The PEOPLE of the State of New York, Respondent, v. Randy L. CONDON Sr., Appellant.

Decided: September 30, 2004

Before:  MERCURE, J.P., CREW III, SPAIN, LAHTINEN and KANE, JJ. Teresa C. Mulliken, Harpersfield, for appellant. Richard D. Northrup Jr., District Attorney, Delhi, for respondent.

Appeal from a judgment of the County Court of Delaware County (Becker, J.), rendered April 14, 2003, convicting defendant upon his plea of guilty of the crimes of driving while intoxicated and criminal possession of stolen property in the fourth degree.

Following his arrest in the Town of Meredith, Delaware County, defendant executed a waiver of indictment and consented to prosecution by a superior court information charging him with certain offenses related to his impaired and unlicensed operation of a motor vehicle and his possession of purportedly stolen firearms.   Defendant subsequently pleaded guilty to the crimes of driving while intoxicated and criminal possession of stolen property in the fourth degree and was sentenced to the agreed-upon aggregate prison term of 1 1/212 to 3 years.1  Defendant now appeals and we affirm.

 Turning first to defendant's claims concerning County Court's denial of his various motions to dismiss the charges against him, we find these claims unpersuasive.   Even assuming, arguendo, that defendant was at one time entitled to service of a supporting deposition in connection with the charge of criminal possession of stolen property in the fourth degree, we agree with County Court that defendant waived any such right by consenting to prosecution by superior court information.   The CPL does not provide for the service of supporting depositions for crimes to be prosecuted in the superior courts (compare CPL art. 100, with CPL art. 200).   Similarly, defendant's remaining motions to dismiss certain charges were based solely on the issue of his factual guilt.   Such claims were forfeited by operation of his guilty plea (see People v.
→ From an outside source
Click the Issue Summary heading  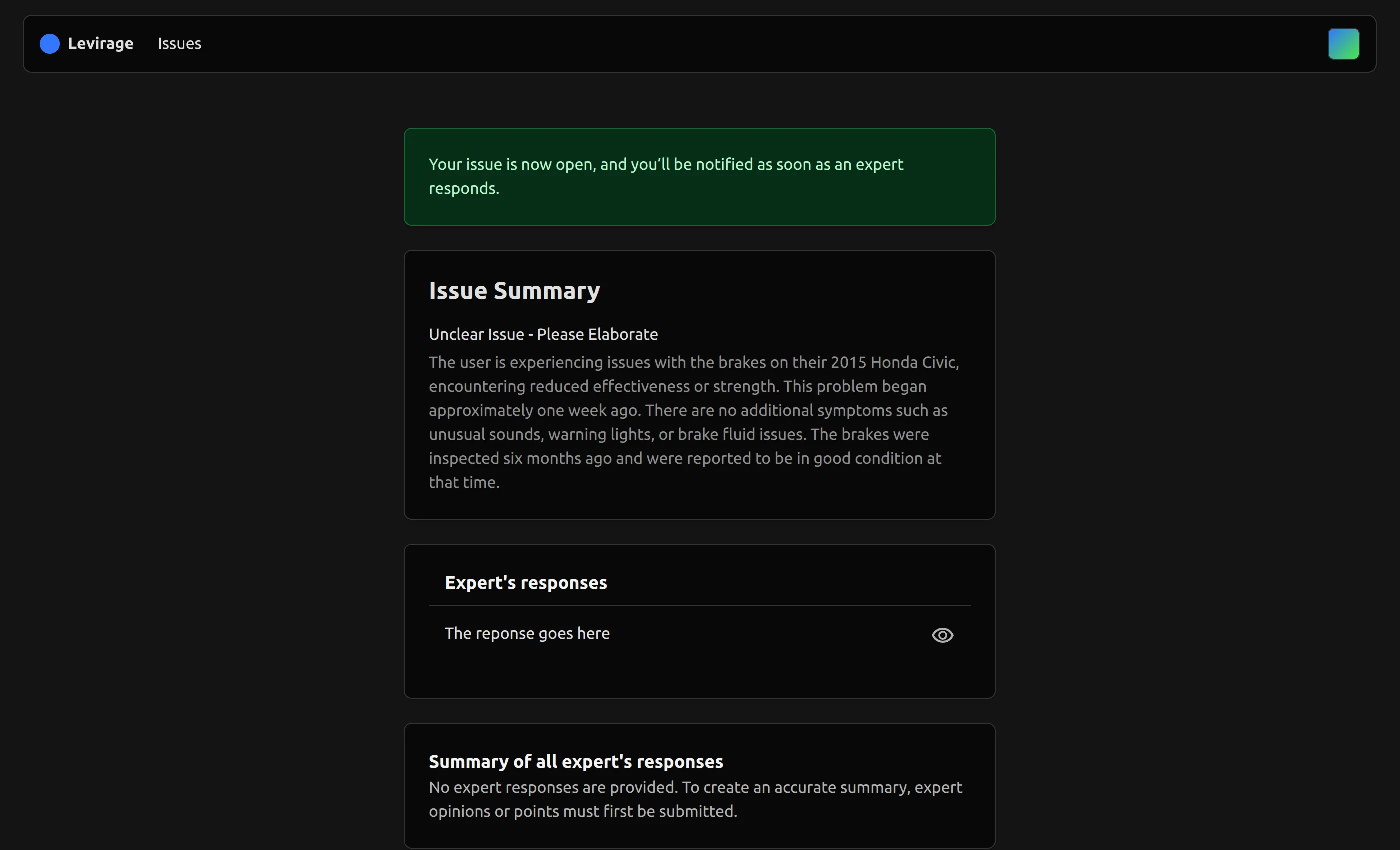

Keizer, 100 N.Y.2d 114, 122-123, 760 N.Y.S.2d 720, 790 N.E.2d 1149 [2003];  People v. Hansen, 95 N.Y.2d 227, 230-232, 715 N.Y.S.2d 369, 738 N.E.2d 773 [2000] ).

 As to defendant's claims concerning his resentencing in absentia, we note that defendant has not appealed from County Court's resentencing order, which was issued after defendant filed the notice of appeal from his judgment of conviction (compare People v. Horton, 296 A.D.2d 466, 467, 744 N.Y.S.2d 720 [2002], lv. denied 98 N.Y.2d 768, 752 N.Y.S.2d 8, 781 N.E.2d 920 [2002] ).   In any event, the resentencing order came upon defendant's request, in which he expressly consented to his own absence from resentencing and explicitly asked the court to merely forward a new commitment order to the Department of Correctional Services.   We therefore view defendant's right to be present at resentencing (see People v. Brown, 155 A.D.2d 608, 547 N.Y.S.2d 664 [1989] ) to be waived under these circumstances (see People v. Corley, 67 N.Y.2d 105, 109-110, 500 N.Y.S.2d 633, 491 N.E.2d 1090 [1986];  People v. Vigliotti, 270 A.D.2d 904, 906, 706 N.Y.S.2d 544 [2000], lvs. denied 95 N.Y.2d 839, 713 N.Y.S.2d 146, 735 N.E.2d 426, 95 N.Y.2d 970, 722 N.Y.S.2d 488, 745 N.E.2d 409 [2000] ).

ORDERED that the judgment is affirmed.


1.   County Court later issued an order in which it amended defendant's sentence to 1 to 3 years in prison in recognition of the fact that “defendant should have been sentenced as a second DWI offender, not a second felony offender” (compare Vehicle and Traffic Law § 1193[1][c], and Penal Law § 70.00[3][b], with Penal Law § 70.06[4][b] ).